Exercise requirements – Copy out the entries below, substituting "labeled target" for each occurrence of "named target" and keeping everything else the same.

[Click-target entries]
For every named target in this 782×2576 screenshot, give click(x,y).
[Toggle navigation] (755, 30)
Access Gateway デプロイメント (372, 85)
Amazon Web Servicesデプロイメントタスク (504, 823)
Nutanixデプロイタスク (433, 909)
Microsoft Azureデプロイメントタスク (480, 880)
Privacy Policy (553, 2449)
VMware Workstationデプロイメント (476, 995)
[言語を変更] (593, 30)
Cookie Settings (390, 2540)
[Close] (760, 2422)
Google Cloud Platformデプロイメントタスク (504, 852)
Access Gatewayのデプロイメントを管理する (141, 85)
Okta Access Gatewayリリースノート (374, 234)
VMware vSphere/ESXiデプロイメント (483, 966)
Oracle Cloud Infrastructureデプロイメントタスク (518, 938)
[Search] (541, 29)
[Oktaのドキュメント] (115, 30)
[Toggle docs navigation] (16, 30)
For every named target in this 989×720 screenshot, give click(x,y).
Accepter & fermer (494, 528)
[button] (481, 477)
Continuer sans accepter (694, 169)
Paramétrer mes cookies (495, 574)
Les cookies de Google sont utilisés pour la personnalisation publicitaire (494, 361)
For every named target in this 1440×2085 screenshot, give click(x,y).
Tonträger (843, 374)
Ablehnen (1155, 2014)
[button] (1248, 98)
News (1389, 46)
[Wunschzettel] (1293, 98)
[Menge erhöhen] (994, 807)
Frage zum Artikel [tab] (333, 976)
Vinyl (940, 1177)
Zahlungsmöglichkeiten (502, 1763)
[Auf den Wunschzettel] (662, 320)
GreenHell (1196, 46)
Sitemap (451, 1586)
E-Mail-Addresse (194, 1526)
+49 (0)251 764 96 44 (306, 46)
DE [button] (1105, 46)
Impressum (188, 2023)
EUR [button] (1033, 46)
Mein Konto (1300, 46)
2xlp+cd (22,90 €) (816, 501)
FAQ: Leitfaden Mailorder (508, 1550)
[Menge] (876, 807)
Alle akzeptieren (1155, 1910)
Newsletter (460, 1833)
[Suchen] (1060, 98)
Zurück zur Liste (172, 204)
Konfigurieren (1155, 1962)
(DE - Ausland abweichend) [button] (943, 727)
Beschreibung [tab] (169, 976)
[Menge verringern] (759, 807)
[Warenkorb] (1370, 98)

Full answer –
For every labeled target in this 782×2576 screenshot, give click(x,y).
[Toggle navigation] (755, 30)
Access Gateway デプロイメント (372, 85)
Amazon Web Servicesデプロイメントタスク (504, 823)
Nutanixデプロイタスク (433, 909)
Microsoft Azureデプロイメントタスク (480, 880)
Privacy Policy (553, 2449)
VMware Workstationデプロイメント (476, 995)
[言語を変更] (593, 30)
Cookie Settings (390, 2540)
[Close] (760, 2422)
Google Cloud Platformデプロイメントタスク (504, 852)
Access Gatewayのデプロイメントを管理する (141, 85)
Okta Access Gatewayリリースノート (374, 234)
VMware vSphere/ESXiデプロイメント (483, 966)
Oracle Cloud Infrastructureデプロイメントタスク (518, 938)
[Search] (541, 29)
[Oktaのドキュメント] (115, 30)
[Toggle docs navigation] (16, 30)
For every labeled target in this 989×720 screenshot, give click(x,y).
Accepter & fermer (494, 528)
[button] (481, 477)
Continuer sans accepter (694, 169)
Paramétrer mes cookies (495, 574)
Les cookies de Google sont utilisés pour la personnalisation publicitaire (494, 361)
For every labeled target in this 1440×2085 screenshot, give click(x,y).
Tonträger (843, 374)
Ablehnen (1155, 2014)
[button] (1248, 98)
News (1389, 46)
[Wunschzettel] (1293, 98)
[Menge erhöhen] (994, 807)
Frage zum Artikel [tab] (333, 976)
Vinyl (940, 1177)
Zahlungsmöglichkeiten (502, 1763)
[Auf den Wunschzettel] (662, 320)
GreenHell (1196, 46)
Sitemap (451, 1586)
E-Mail-Addresse (194, 1526)
+49 (0)251 764 96 44 (306, 46)
DE [button] (1105, 46)
Impressum (188, 2023)
EUR [button] (1033, 46)
Mein Konto (1300, 46)
2xlp+cd (22,90 €) (816, 501)
FAQ: Leitfaden Mailorder (508, 1550)
[Menge] (876, 807)
Alle akzeptieren (1155, 1910)
Newsletter (460, 1833)
[Suchen] (1060, 98)
Zurück zur Liste (172, 204)
Konfigurieren (1155, 1962)
(DE - Ausland abweichend) [button] (943, 727)
Beschreibung [tab] (169, 976)
[Menge verringern] (759, 807)
[Warenkorb] (1370, 98)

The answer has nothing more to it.